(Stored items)
Begin

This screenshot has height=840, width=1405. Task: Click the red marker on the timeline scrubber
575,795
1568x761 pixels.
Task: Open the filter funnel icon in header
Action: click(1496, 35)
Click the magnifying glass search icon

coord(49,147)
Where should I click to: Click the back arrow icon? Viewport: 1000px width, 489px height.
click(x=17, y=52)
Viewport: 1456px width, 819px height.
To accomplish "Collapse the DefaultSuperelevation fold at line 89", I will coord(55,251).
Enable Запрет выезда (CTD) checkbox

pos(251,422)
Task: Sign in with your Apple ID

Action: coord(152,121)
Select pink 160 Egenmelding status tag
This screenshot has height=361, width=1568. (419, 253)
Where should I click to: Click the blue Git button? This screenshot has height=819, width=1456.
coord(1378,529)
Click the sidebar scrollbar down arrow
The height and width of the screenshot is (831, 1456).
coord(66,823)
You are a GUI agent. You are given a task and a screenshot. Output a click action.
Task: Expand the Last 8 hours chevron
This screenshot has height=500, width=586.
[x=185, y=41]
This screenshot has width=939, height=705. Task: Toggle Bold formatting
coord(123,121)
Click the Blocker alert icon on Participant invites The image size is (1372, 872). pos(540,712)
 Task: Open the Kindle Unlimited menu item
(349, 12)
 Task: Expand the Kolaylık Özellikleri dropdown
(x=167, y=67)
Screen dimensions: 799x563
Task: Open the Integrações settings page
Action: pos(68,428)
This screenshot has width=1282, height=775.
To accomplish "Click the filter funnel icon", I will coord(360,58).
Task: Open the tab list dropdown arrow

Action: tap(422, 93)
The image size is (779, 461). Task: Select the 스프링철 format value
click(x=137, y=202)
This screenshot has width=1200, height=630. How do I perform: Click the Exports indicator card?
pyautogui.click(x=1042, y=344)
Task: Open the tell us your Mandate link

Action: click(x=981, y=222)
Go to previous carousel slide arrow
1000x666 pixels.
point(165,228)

End

**INSTRUCTION**
Reproduce the lines of the data above verbatim, from the line containing "Task: Expand the Kolaylık" to the line containing "pyautogui.click(x=1042, y=344)", both included.

**RESPONSE TO THIS EXERCISE**
 Task: Expand the Kolaylık Özellikleri dropdown
(x=167, y=67)
Screen dimensions: 799x563
Task: Open the Integrações settings page
Action: pos(68,428)
This screenshot has width=1282, height=775.
To accomplish "Click the filter funnel icon", I will coord(360,58).
Task: Open the tab list dropdown arrow

Action: tap(422, 93)
The image size is (779, 461). Task: Select the 스프링철 format value
click(x=137, y=202)
This screenshot has width=1200, height=630. How do I perform: Click the Exports indicator card?
pyautogui.click(x=1042, y=344)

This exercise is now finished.